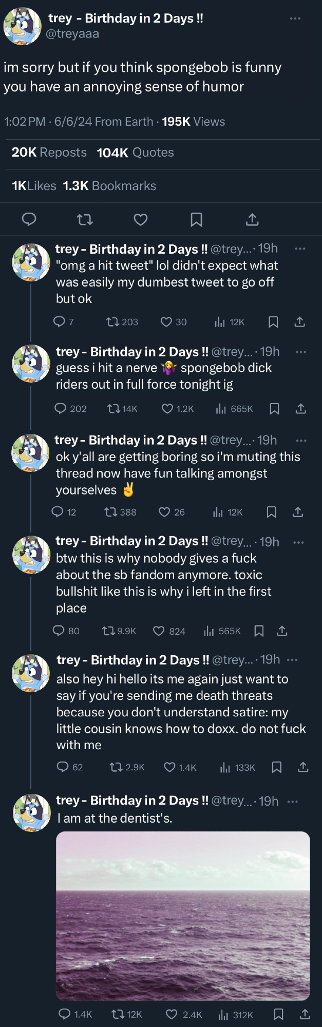The width and height of the screenshot is (322, 1027).
Task: Bookmark the main spongebob tweet
Action: coord(196,220)
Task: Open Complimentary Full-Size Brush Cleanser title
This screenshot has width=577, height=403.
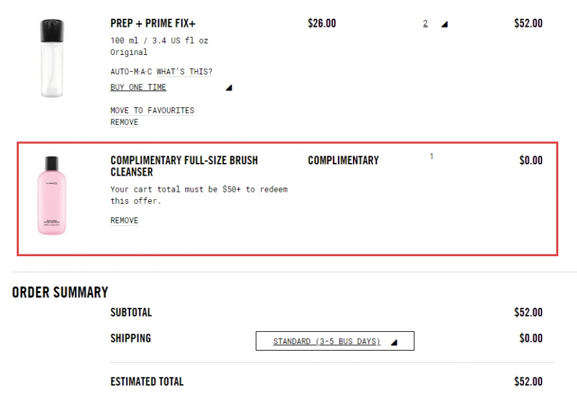Action: coord(184,166)
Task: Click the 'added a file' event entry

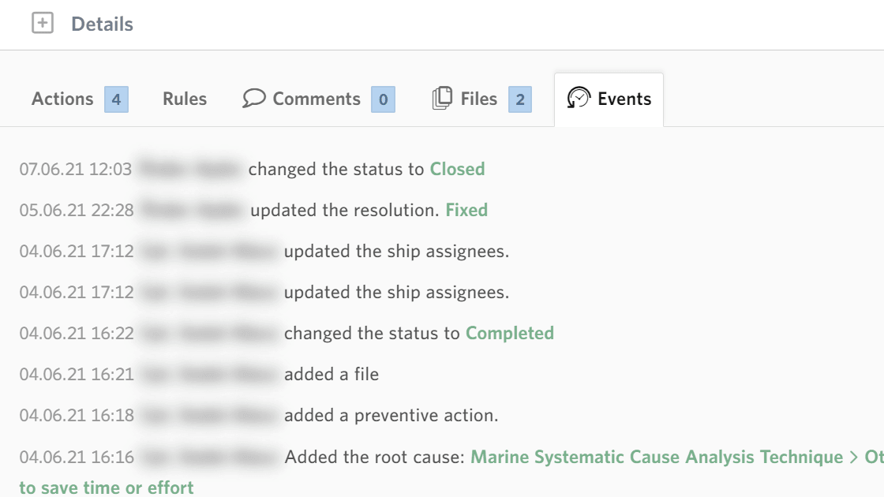Action: [x=329, y=374]
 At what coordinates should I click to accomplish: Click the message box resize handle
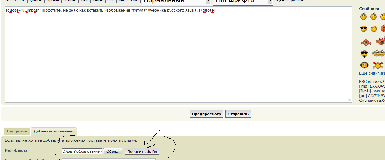click(x=349, y=100)
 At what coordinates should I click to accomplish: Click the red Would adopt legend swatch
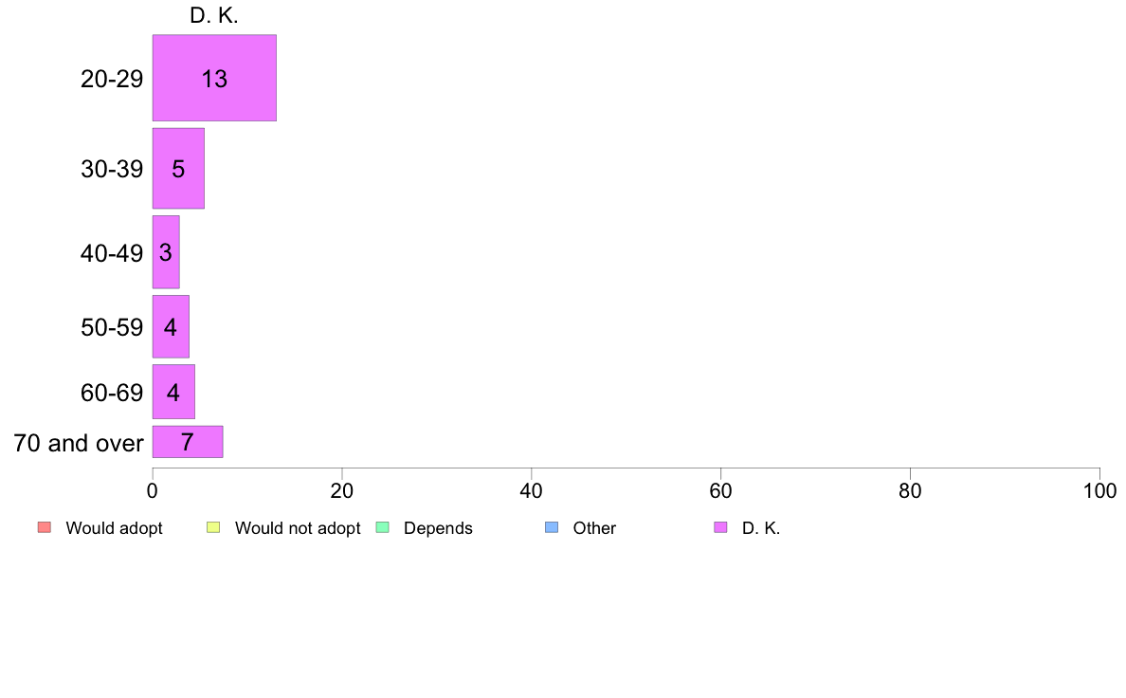45,527
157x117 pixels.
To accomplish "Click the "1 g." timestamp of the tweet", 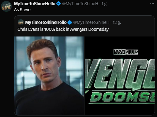I will pos(104,4).
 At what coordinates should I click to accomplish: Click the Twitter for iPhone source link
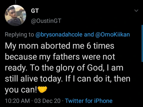(89, 101)
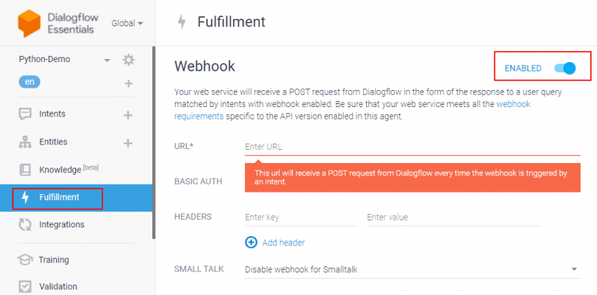The image size is (597, 295).
Task: Click the Training graduation cap icon
Action: coord(25,260)
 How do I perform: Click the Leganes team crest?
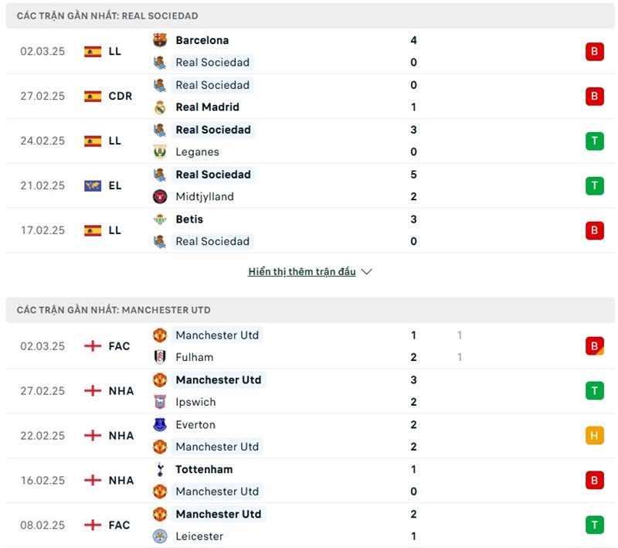[160, 152]
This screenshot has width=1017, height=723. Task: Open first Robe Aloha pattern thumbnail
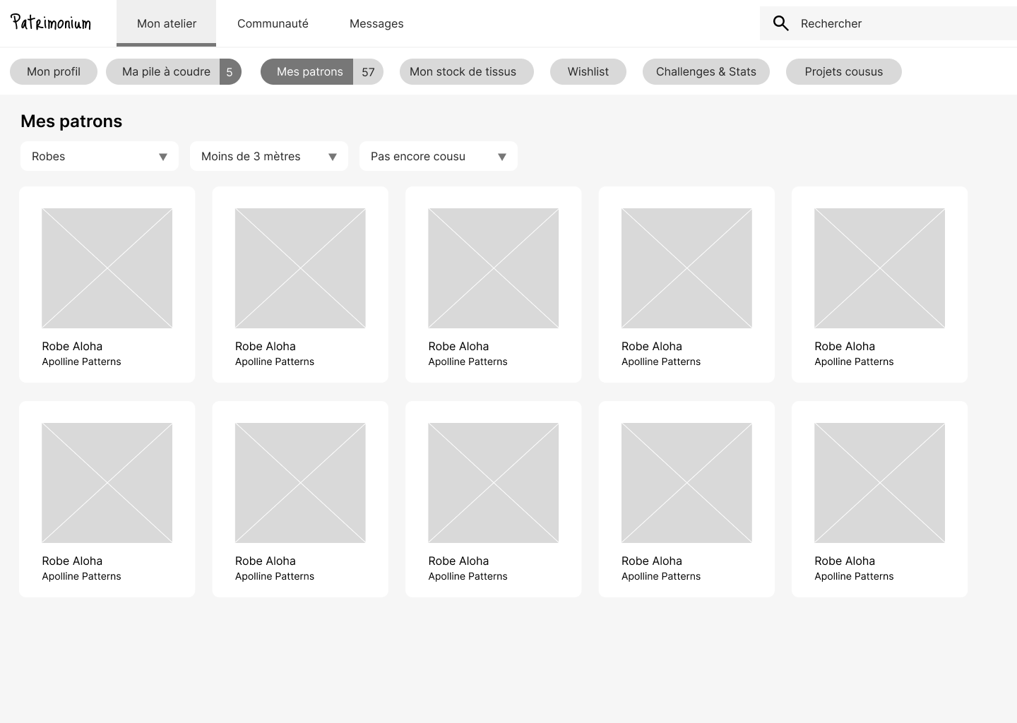coord(107,268)
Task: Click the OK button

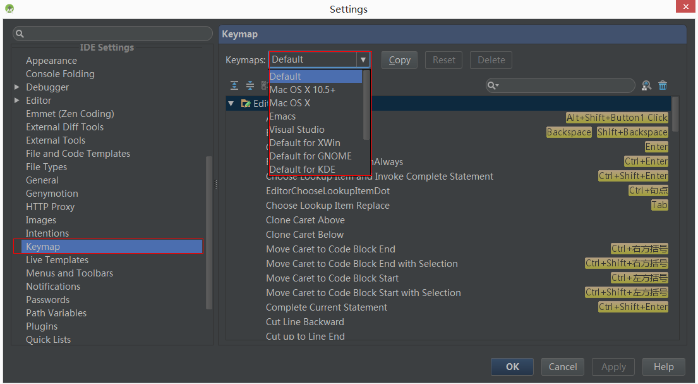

========

• ASSIGNED TASK:
Could you reproduce exactly the lines running from the one with "iPhone source link" through the final line of the listing above, both included, and drop the pictures?

• EXERCISE ANSWER:
 At what coordinates should I click to accomplish: Click the Twitter for iPhone source link
(89, 101)
The image size is (597, 295).
Task: Click the Training graduation cap icon
Action: coord(25,260)
 How do I perform: Click the Leganes team crest?
[160, 152]
This screenshot has width=1017, height=723. Task: Open first Robe Aloha pattern thumbnail
coord(107,268)
Task: Click the OK button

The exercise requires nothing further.